Khartoum lays at the confluence of the white and blue Niles, most of it between the two rivers, with the town center on the left bank of the Blue Nile. Khartoum is one of a conurbation of three sister towns at that location - Khartoum, Khartoum North, and Omdurman. Khartoum North lays on the right bank of the Blue Nile and Omdurman on the left bank of the White Nile.
The first Jews came to settle at Khartoum North following the opening of the railway line from Cairo in 1898. Murad Israel Al-Ayni, a military man, was granted a license to open a shop at Khartoum North, settled at the town and brought from Cairo his parents and his fiancée. His brother and other members of the family joined him and became merchants and entrepreneurs. In 1910 came additional families of merchants.

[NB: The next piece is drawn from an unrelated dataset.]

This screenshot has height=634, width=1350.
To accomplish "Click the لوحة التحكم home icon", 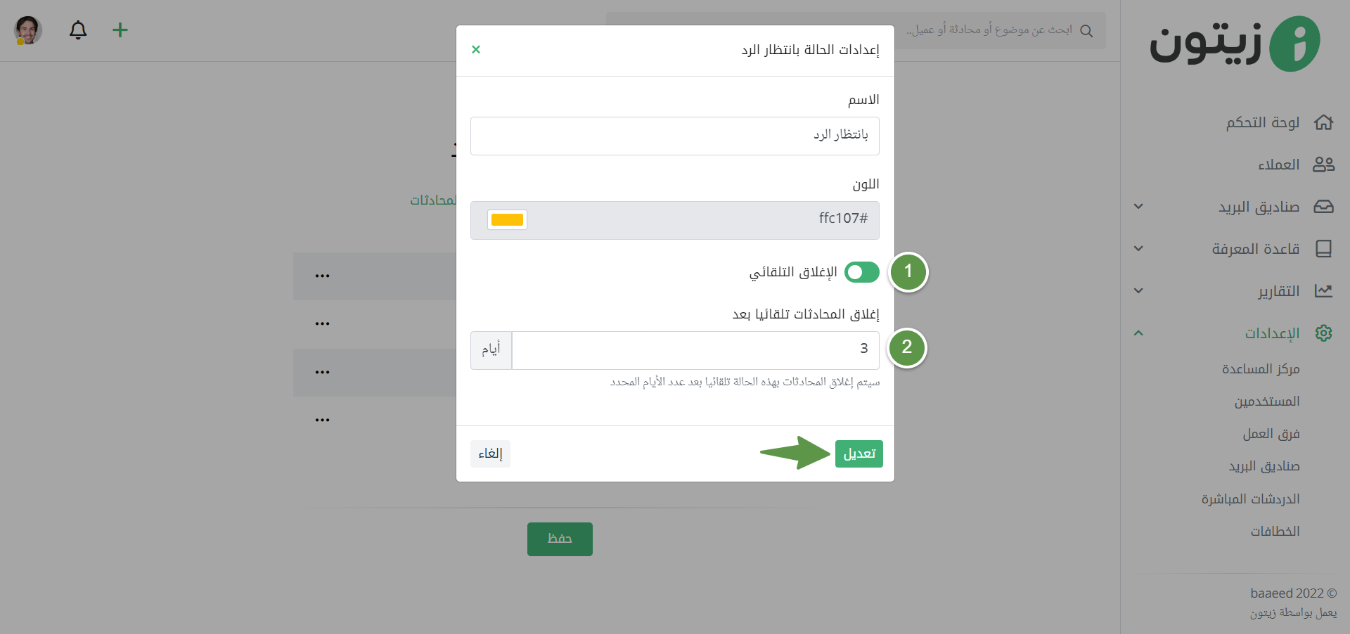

Following the development of Khartoum as the capital of the state, Jews from Khartoum North began in 1918 to move into Khartoum. In the 1940’s and 1950’s some Jews, business people, shop owners, and officials continued to live at Khartoum North. Among the prominent enterprises owned by Jews at that time was a packing enterprise of the Malka family and a soap factory. On Sabbath days and the Jewish holidays they used to travel to Khartoum to pray at the large synagogue of the town.

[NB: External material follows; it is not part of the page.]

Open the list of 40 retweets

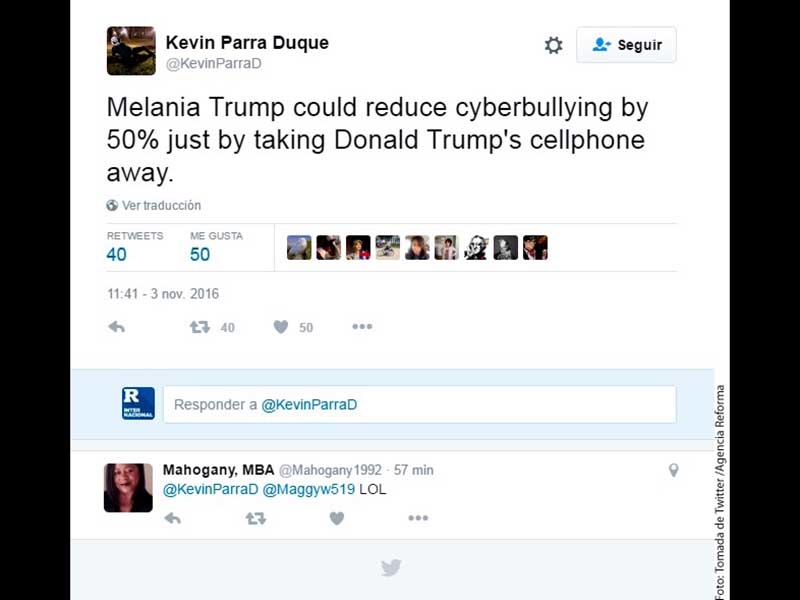tap(135, 246)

The Jewish community of Khartoum was first organized in 1918. Joseph Forti, the manager of the local branch of the textile company Nathan and Company was elected as the head of the community. The community acquired a large site at the middle of (then) Victoria Avenue and built on it a great and splendid synagogue in the Sephardi style, capable of seating 500 worshippers. It was inaugurated in 1926. The rabbi was Solomon Malka, originally from Omdurman. The prayers were conducted in the Sephardi practice, according to Moroccan and Egyptian customs. Rabbi Malka died in 1949 and at the beginning of the 1950’s the synagogue was named after him “Ohel Shlomo”. In the 1930’s and 1940’s many Jews came from Egypt for service in a variety of appointments in the British administration, in banks, and in Egyptian and foreign commercial establishments, or in Jewish owned business companies. At that time came to Khartoum also Jews from England, Eretz Israel, and refugees from Germany. They settled in Khartoum and the community was then at the peak of its prosperity. The Jews of Khartoum flourished in commerce and some of them reached senior positions in the law courts, in the health services and in other governmental fields.
In 1948 the Jewish sport club “Maccabi” was founded. Earlier in the 1940’s the community set up its own sport and recreation club on a lot behind the synagogue. Its football team played in the local league. The life of the community centered around that club, which had among other facilities a dance hall and a kosher restaurant.
Zionist activity at Khartoum was aroused in 1934, following a visit by Nahum Sokolow, the president of the World Zionist Organization. In that year was founded also a local branch of the B’nai B’rith organization.
Until 1945 all the heads of the community had come from the first generation of settlers. They were followed by members of the second generation. The last of them was Ishag Mussa Israel Al-Ayni who was elected in 1965, when the majority of the community had already left Khartoum. He occupied the position until 1970, when he emigrated to Britain. In the last years of the British rule in Sudan some 2000 Jews were living in Khartoum. On the eve of Sudan’s independence (1956) many Jews left Khartoum, particularly to Britain.
In 1965 many others emigrated mostly to the U.S.A. and Britain. When Numeiri came to power in 1969 the property of the Jews who had left the country in former years was confiscated by the state. In the 1970’s most of the remaining Jews left Sudan. Only a small number of the Jews of Sudan have come to Israel in the course of the years.